Following a 5.5-cent decline in the prior session to settle at $2.637/MMBtu, NYMEX January 2018 natural gas futures attempted, but failed to hold gains overnight ahead of the Thursday, Dec. 21, open and the midmorning release of the weekly storage data that is poised to show the first triple-digit pull of the season. At 7:00 a.m. ET, the contract was 0.7 cent lower at $2.630/MMBtu, while trading a range from $2.622/MMBtu to $2.662/MMBtu
Elevated demand for natural gas amid cold weather is seen to have significantly ramped up the rate of weekly storage withdrawals when the U.S. Energy Information Administration releases its next weekly inventory report at 10:30 a.m. ET on Thursday.

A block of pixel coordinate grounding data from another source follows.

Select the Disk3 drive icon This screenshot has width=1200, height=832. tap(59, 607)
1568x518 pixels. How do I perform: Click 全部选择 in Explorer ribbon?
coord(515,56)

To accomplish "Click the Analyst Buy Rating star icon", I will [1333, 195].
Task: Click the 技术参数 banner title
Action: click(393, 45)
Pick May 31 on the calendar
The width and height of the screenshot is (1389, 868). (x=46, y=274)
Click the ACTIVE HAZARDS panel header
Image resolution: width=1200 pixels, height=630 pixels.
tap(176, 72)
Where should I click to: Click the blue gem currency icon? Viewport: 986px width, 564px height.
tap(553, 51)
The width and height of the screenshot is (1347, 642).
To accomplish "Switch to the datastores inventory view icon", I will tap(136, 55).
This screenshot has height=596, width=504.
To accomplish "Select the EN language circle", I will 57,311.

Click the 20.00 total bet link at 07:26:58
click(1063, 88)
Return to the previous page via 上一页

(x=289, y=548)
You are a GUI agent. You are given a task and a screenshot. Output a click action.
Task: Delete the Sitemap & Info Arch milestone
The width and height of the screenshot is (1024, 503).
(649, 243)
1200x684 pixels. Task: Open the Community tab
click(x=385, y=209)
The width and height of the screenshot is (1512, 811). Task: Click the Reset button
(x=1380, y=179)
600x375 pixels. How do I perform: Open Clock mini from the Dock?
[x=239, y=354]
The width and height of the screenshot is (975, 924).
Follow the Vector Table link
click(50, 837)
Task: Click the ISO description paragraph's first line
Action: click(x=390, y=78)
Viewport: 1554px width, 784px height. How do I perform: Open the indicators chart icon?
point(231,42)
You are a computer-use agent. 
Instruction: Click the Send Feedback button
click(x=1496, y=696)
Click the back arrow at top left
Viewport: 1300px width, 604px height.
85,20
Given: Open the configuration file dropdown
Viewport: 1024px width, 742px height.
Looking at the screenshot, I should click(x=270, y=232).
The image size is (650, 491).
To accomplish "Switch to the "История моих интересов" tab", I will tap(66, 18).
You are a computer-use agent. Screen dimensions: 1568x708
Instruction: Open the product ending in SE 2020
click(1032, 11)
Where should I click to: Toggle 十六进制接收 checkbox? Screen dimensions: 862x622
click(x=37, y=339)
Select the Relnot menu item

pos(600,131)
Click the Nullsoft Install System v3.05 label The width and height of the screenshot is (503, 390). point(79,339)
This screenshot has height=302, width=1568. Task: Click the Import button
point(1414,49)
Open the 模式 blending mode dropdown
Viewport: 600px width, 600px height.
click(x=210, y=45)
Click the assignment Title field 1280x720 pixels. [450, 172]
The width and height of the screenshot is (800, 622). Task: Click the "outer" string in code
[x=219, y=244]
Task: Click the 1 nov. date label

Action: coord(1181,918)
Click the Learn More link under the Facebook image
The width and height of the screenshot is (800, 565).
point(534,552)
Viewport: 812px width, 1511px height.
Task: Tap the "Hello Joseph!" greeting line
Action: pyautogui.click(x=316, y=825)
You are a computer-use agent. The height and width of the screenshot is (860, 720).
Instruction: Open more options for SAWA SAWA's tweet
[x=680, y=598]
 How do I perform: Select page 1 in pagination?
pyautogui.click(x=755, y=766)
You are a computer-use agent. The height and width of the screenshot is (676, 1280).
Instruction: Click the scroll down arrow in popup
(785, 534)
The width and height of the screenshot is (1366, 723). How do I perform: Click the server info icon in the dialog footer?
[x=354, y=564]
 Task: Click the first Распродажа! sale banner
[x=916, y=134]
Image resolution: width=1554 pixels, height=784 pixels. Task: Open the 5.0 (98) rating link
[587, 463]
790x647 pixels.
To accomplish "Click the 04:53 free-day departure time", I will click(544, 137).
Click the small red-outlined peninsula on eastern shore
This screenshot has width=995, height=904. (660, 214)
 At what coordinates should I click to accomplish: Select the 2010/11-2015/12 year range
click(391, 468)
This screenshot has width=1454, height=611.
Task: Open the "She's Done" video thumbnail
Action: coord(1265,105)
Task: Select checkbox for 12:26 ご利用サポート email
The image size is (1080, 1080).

Traders and analysts anticipate a drawdown from stocks of anywhere from 163 Bcf to 181 Bcf for the report week ended Dec. 15, with consensus formed at a 173-Bcf withdrawal. This would compare to a 200-Bcf year-ago draw and the 125-Bcf five-year average pull.
The EIA's "Natural Gas Weekly Update" for the week ended Dec. 13, much of which will be reflected in the upcoming storage report, shows a 27% week-on-week increase in total U.S. gas consumption largely driven by a 50% surge in residential/commercial-sector demand as a cold front moved across the country.
Total working gas stocks were at 3,626 Bcf, or 201 Bcf below the year-ago level and 27 Bcf below the five-year average of 3,653 Bcf, following a 69-Bcf drawdown reported for the week to Dec. 8. A storage withdrawal at consensus would leave natural gas inventories at 3,453 Bcf.
Additional large withdrawals from storage look to be in store in the coming weeks, as temperature forecasts reflect lingering cold over a majority of the country into early January 2018.
The National Weather Service sees below-average temperatures stretching from almost the entire eastern two-thirds of the country into much of the Northwest and the fringes of the Southwest to ultimately envelop the bulk of the U.S. through both the upcoming six- to 10-day and eight- to 14-day periods. Average to above-average temperatures are called only for the remainder of the West and a few parts of the South.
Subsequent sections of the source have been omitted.